In response to the 10-night hypoxia treatment, subjects lost an average of 1.2 ± 0.3 kg (P = 0.003), and AT pO₂ tended to decrease from 51.1 ± 5.7 to 40.9 ± 2.1 mmHg (P = 0.07). This was accompanied by a decrease in fasting glucose from 94.8 ± 3.3 mg/dL at baseline to 91.8 ± 2.7 mg/dL on day 12 (P = 0.04) but unchanged fasting insulin (11.1 ± 2.9 vs. 10.3 ± 2.2 mU/L; P = 0.28). At high insulin infusion, GDR increased from 8.3 ± 1.8 to 9.2 ± 1.6 mg/kg/min (P = 0.02), indicating improved whole-body insulin sensitivity (Fig. 1A). The relative change in GDR at high insulin was 20 ± 8% and was inversely correlated with baseline GDR (r = −0.71, P = 0.05) but did not correlate with weight loss (P = 0.22). GDR was somewhat increased (23 ± 17%) at low insulin infusion from 2.6 ± 0.5 to 3.2 ± 0.7 mg/kg/min (P = 0.09). Impressively, half of the subjects experienced at least a 38% improvement in GDR at either low or high insulin.

These in vivo improvements in insulin sensitivity were corroborated by in vitro experiments showing a 62 ± 5% increase (P = 0.0006) in insulin-independent glucose uptake in primary myotubes exposed to hypoxia (15% O₂) for 4 h and no change in insulin-dependent uptake (Fig. 1B). In AT, hypoxia-inducible factor 1α expression tended to be higher under hypoxia than normoxia either at baseline or at postintervention (P = 0.09). Interestingly, muscle expression of the insulin signaling proteins Akt and IRS1 and of the mitochondrial complexes I-V and peroxisome proliferator–activated receptor γ coactivator 1α were unchanged after the hypoxia treatment. However, gene expression of peroxisome proliferator–activated receptor γ coactivator 1α and COL6A3 decreased by 56 ± 7% (P = 0.02) and 48 ± 16% (P = 0.05), respectively.

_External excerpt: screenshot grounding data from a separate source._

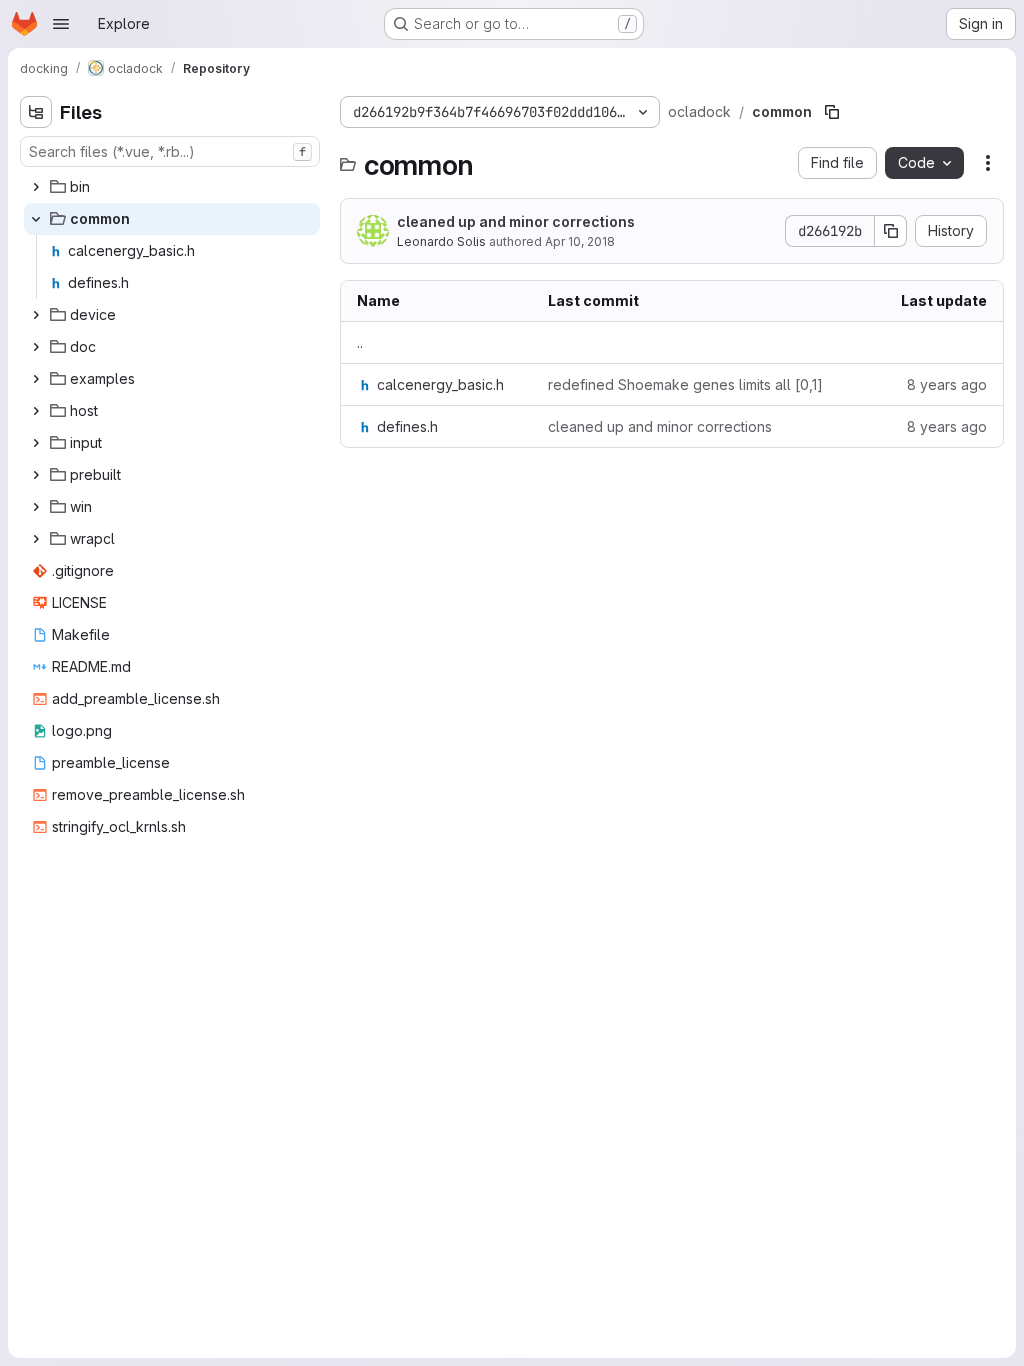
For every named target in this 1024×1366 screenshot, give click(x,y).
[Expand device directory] (36, 315)
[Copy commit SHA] (891, 231)
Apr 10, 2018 (580, 241)
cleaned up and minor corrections (516, 221)
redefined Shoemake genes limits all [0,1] (685, 384)
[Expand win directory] (36, 507)
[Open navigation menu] (61, 24)
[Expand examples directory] (36, 379)
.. (360, 342)
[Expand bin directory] (36, 187)
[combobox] (170, 151)
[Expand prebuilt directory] (36, 475)
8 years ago (947, 384)
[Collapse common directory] (36, 219)
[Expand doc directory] (36, 347)
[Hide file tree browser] (36, 112)
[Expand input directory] (36, 443)
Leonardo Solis (441, 241)
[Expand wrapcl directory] (36, 539)
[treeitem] (172, 187)
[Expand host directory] (36, 411)
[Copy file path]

In line with studies performed in rodents and isolated human skeletal muscle, this study reports for the first time a reduced fasting glucose level and improved whole-body (skeletal muscle) and hepatic insulin sensitivity after nightly exposure to moderate hypoxia. Indeed, controlled studies at altitude and after acute exposure to hypoxia during exercise report enhancements in carbohydrate metabolism, including increased glucose oxidation, reduced fasting insulin and glucose, and higher fluxes of glucose (4). The improvements in GDR at low and high doses of insulin were on average >20%, with half of the subjects experiencing a 38% or greater improvement in GDR at one of the two doses. This was corroborated by an increase in non–insulin-dependent glucose uptake in primary myotubes. Skeletal muscle protein expression and in vitro experiment data show that insulin signaling remained unaffected, suggesting enhanced insulin-independent translocation of glucose transporters by hypoxia (7), such as is encountered during exercise. Since these remarkable improvements in whole-body insulin sensitivity were greatest in those with the worst baseline insulin sensitivity, our results suggest that nightly exposure to moderate hypoxia may provide a new therapeutic avenue to improve carbohydrate metabolism in prediabetes and type 2 diabetes.